Mais alors, un jour, à la fin de mon adolescence, je passais au crible de vieux albums de photos. J’ai trouvé une photo en noir et blanc des années 1950 de ma mère et de ses sœurs au Soudan, debout côte à côte portant des robes droites, et tout ce que je pouvais voir, ce sont les épaules et les genoux. Les doubles standards n’avaient pas de sens. Plus tard, j’ai interrogé ma mère à ce sujet, exprimant ma frustration face à l’hypocrisie. Elle était un peu perdue pour ses mots alors qu’elle tentait d’expliquer comment le climat culturel et religieux au Soudan avait changé au fil des ans. Laissant la conversation confuse, j’ai décidé de creuser un peu plus.

Au milieu des années 1970 en Arabie saoudite, une police religieuse a été créée lorsque le clergé a obtenu le pouvoir sur l’espace public. Au Soudan, le président Jaafar Nimeiry, arrivé au pouvoir en 1969 par un coup d’État de gauche, finira par imposer la charia en 1983. Dans les années suivantes, avec la formation d’une police religieuse soudanaise au début des années 90, les espaces de relative la liberté dans laquelle ma mère s’était autrefois habillée s’était refermée. La police religieuse opère actuellement sous diverses formes dans de nombreux pays musulmans, du Nigéria à la Somalie en passant par l’Afghanistan. Ce qui aurait pu commencer comme l’imposition d’un simple habillement modeste est devenu, dans les cas extrêmes, une burqa complète avec un couvre-visage. Dans toutes sortes de sociétés, les dirigeants ont compris que la loi religieuse est un outil utile pour exercer un contrôle.

En parlant à ma mère à ce sujet, je pouvais entendre le vrombissement dans sa voix alors que je lui posais des questions sur ses propres choix. Elle m’a dit qu’elle croyait en la pudeur, que la façon libérale de s’habiller appartenait au passé. Elle a clairement expliqué comment les femmes occupant des emplois gouvernementaux ne pouvaient pas venir travailler si elles ne portaient pas de hijab. Pendant qu’elle parlait, j’ai commencé à comprendre comment les attitudes changeaient avec le temps, le progrès n’était pas à sens unique et à quel point les «règles» et les cultures pouvaient varier. Il y a une ligne si fine entre la pudeur étant l’expression d’un lien personnel à la foi et celle-ci étant le résultat du patriarcat.

Personnes lors d'une manifestation réclamant le retour d'un régime civil à Khartoum, Soudan, septembre 2022
Des personnes lors d’une manifestation réclamant le retour d’un régime civil à Khartoum, au Soudan, en septembre 2022. Photographie : AFP/Getty Images

Ce qui est arrivé à des gens comme moi, c’est que la répression enseignée à nos mères nous a été transmise à son tour.
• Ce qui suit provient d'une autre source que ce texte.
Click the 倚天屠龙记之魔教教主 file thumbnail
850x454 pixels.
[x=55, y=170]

Mais cet héritage intergénérationnel se disloque, notamment à cause des réseaux sociaux.

Ces dernières années, les médias sociaux ont créé un espace permettant aux femmes de former des communautés positives. La mode est devenue plus tolérante envers les vêtements modestes. Je l’ai vu se dérouler devant mes yeux alors que mes pairs expérimentaient différents imprimés et motifs sur leur hijab, leurs écharpes et leurs chapeaux, prenant plaisir à créer des looks originaux. Les créateurs ont maintenant des femmes hijabi qui se promènent dans des défilés de mode et des marques de vêtements de sport proposant des tenues modestes. Bien que l’Occident continue de voir le hijab comme une autre forme d’oppression, il est plus complexe pour ceux qui le portent.
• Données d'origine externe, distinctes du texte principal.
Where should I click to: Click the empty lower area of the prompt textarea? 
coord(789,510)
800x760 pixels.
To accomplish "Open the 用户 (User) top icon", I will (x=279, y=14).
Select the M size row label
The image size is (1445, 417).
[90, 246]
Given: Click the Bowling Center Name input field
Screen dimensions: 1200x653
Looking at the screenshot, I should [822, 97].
Ce pour quoi les femmes en Iran se battent ne doit pas être minimisé dans une conversation sur l’application du hijab. C’est en fait une conversation beaucoup plus large sur le lavage de cerveau générationnel qui s’est produit aux mains d’hommes fondamentalistes islamiques qui veulent utiliser la religion pour imposer l’ordre. Ainsi, alors que les femmes iraniennes se battent pour leur propre souveraineté, je crois qu’elles se battent aussi pour la souveraineté de toutes les femmes. Nous le devons à nous-mêmes et à nos mères. Pour leur rappeler un passé qui existait autrefois où ils étaient libres de prendre leurs propres décisions. Et nous nous devons de nous assurer que la prochaine génération ne sera pas prisonnière des décisions prises en notre nom.